→ Data supplied:

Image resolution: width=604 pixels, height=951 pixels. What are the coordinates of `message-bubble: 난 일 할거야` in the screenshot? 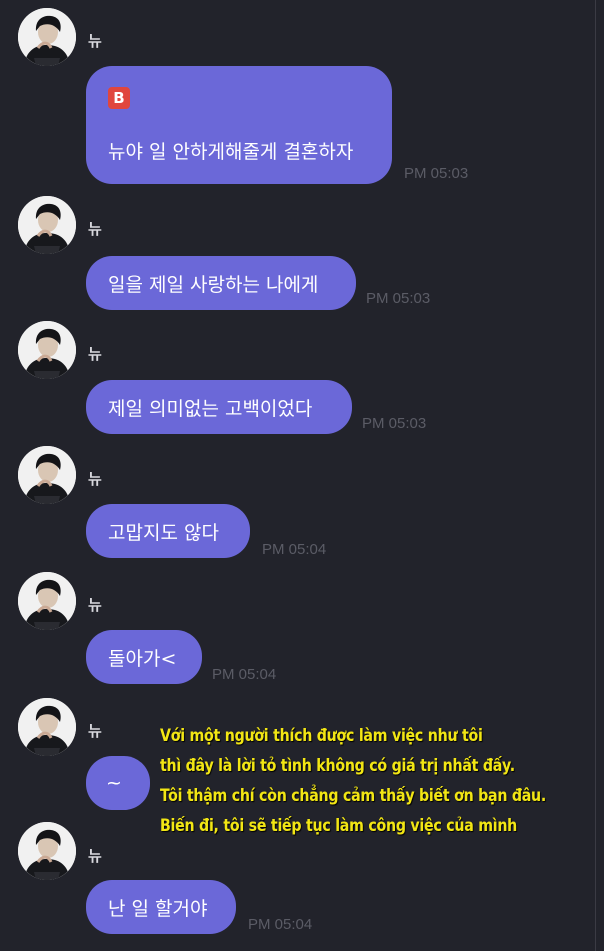 It's located at (161, 907).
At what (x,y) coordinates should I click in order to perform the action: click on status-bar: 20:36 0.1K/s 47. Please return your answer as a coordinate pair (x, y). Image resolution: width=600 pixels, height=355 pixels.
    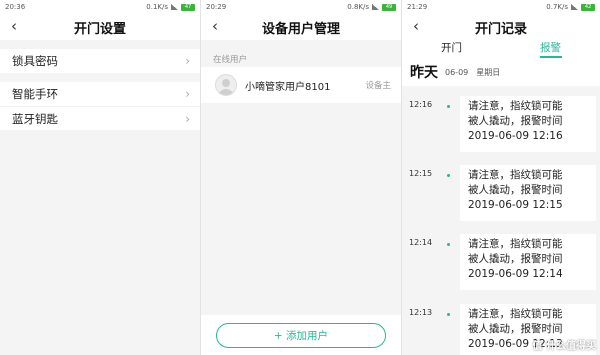
    Looking at the image, I should click on (100, 7).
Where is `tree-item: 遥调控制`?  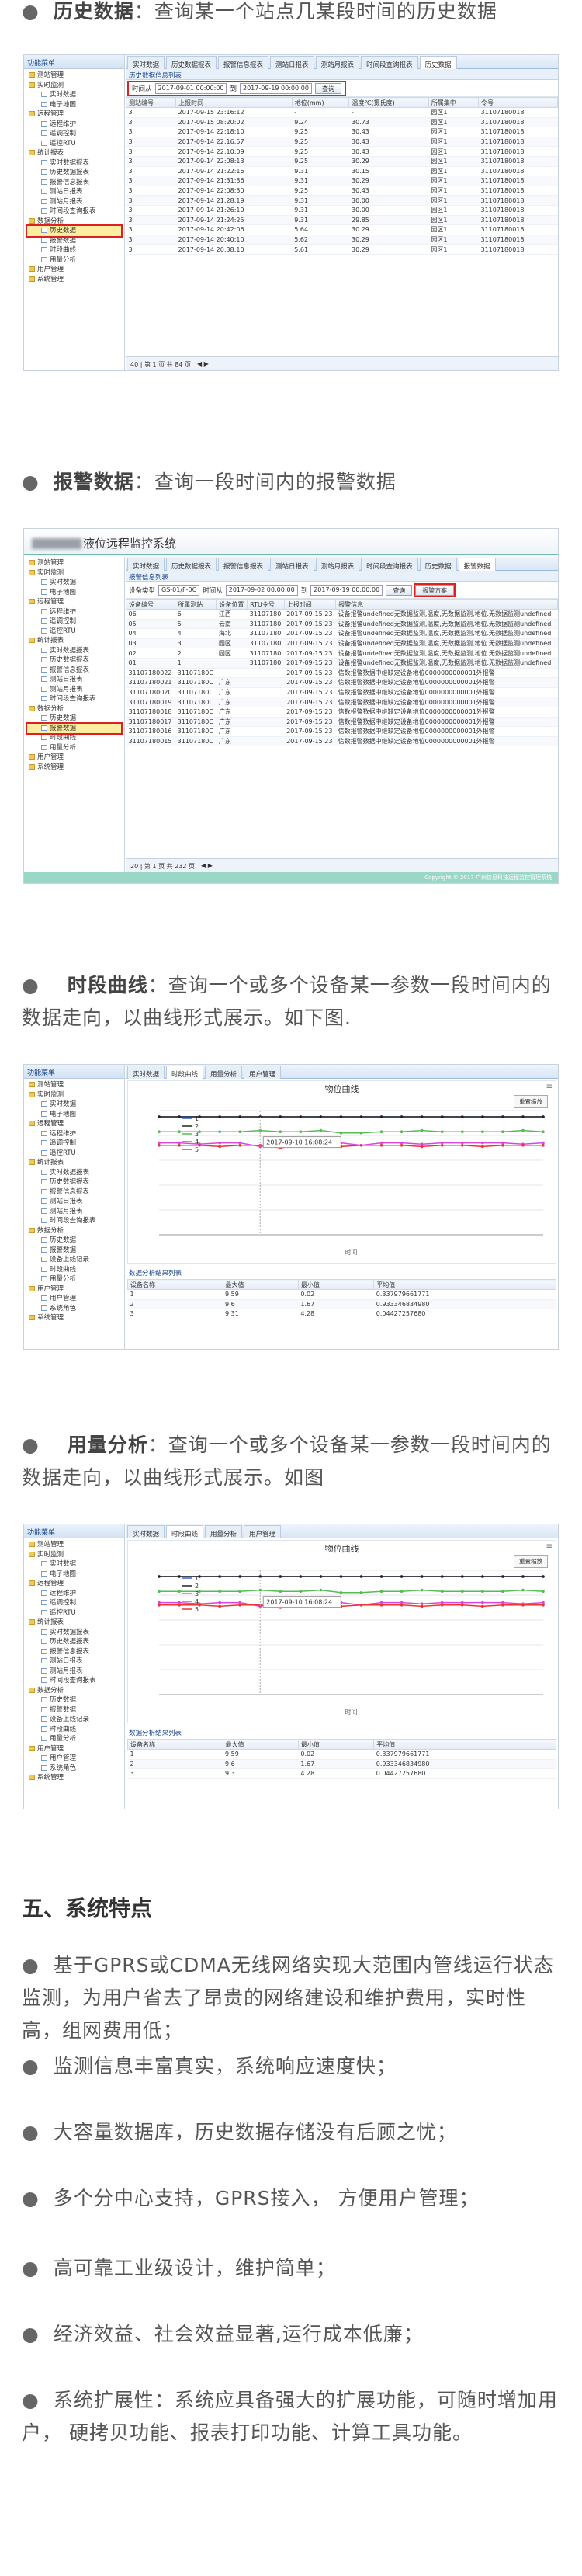
tree-item: 遥调控制 is located at coordinates (74, 1144).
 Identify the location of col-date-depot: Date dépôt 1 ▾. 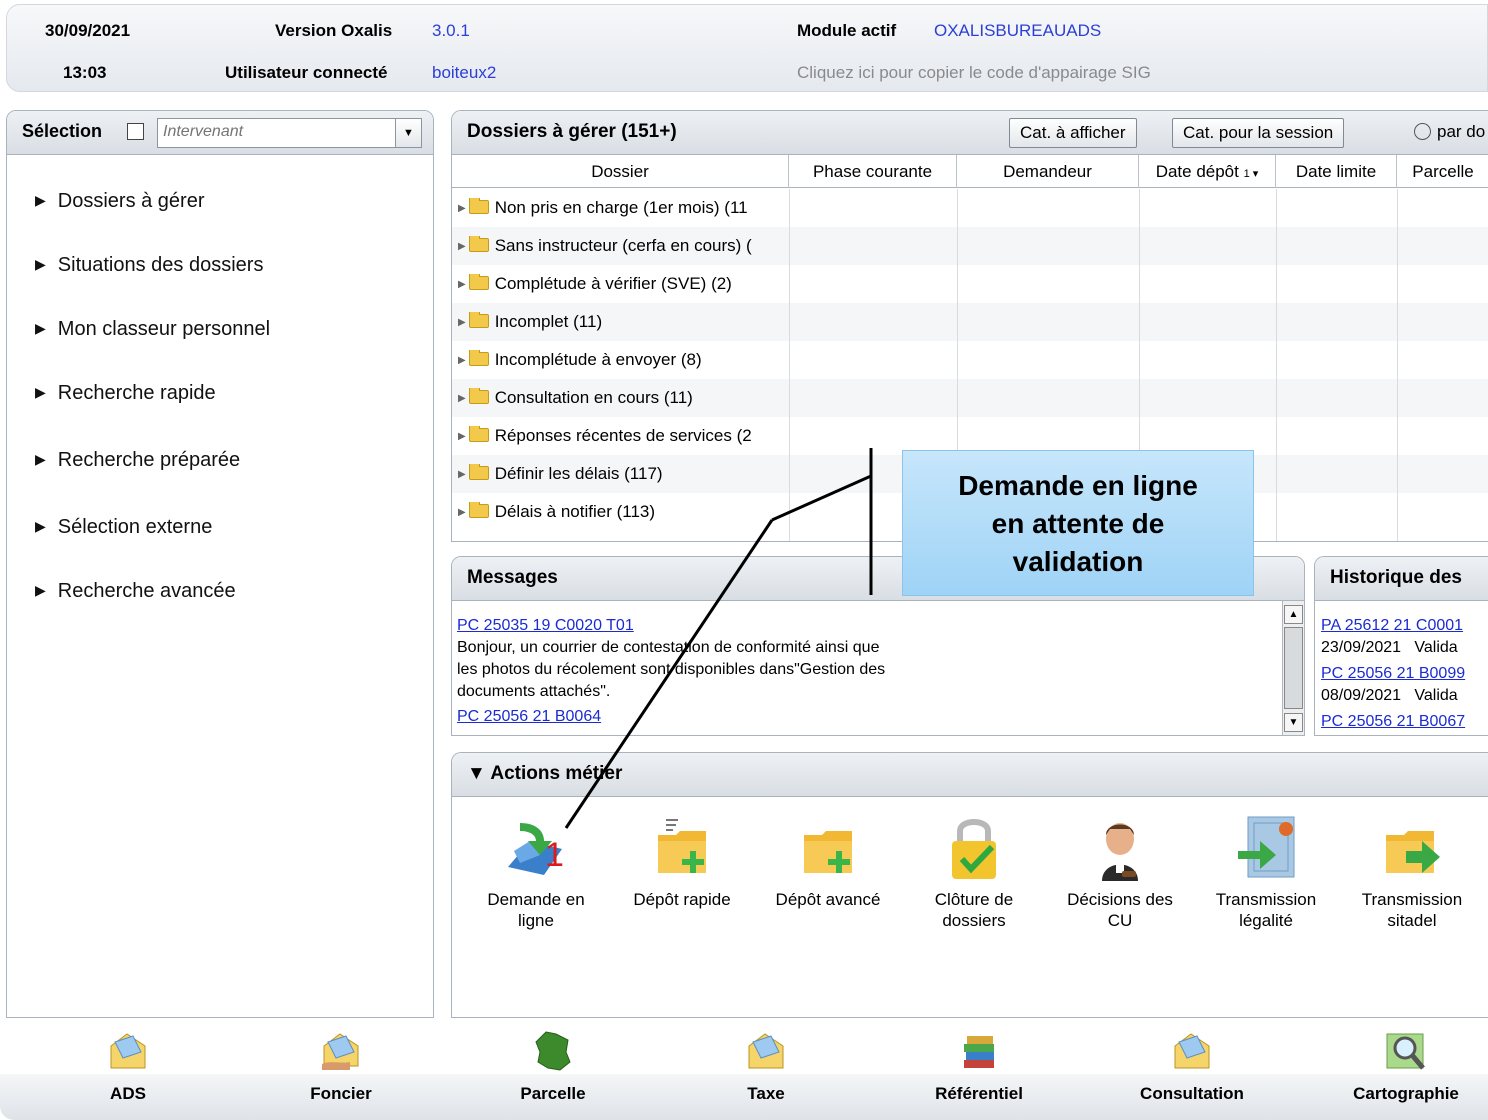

→ What is needed: Lay out the records above as a Markdown table with the columns Row and Line, starting at the line that contains "At what (x,y)" and ending at the last line of the records. Skip blank lines and leave the pictures out.

→ Your response:
| Row | Line |
|---|---|
| 1 | At what (x,y) coordinates should I click in order to perform the action: click on status-bar: 20:36 0.1K/s 47. Please return your answer as a coordinate pair (x, y). Image resolution: width=600 pixels, height=355 pixels. |
| 2 |     Looking at the image, I should click on (100, 7). |
| 3 | Where is `tree-item: 遥调控制`?   |
| 4 | tree-item: 遥调控制 is located at coordinates (74, 1144). |
| 5 |  Identify the location of col-date-depot: Date dépôt 1 ▾.  |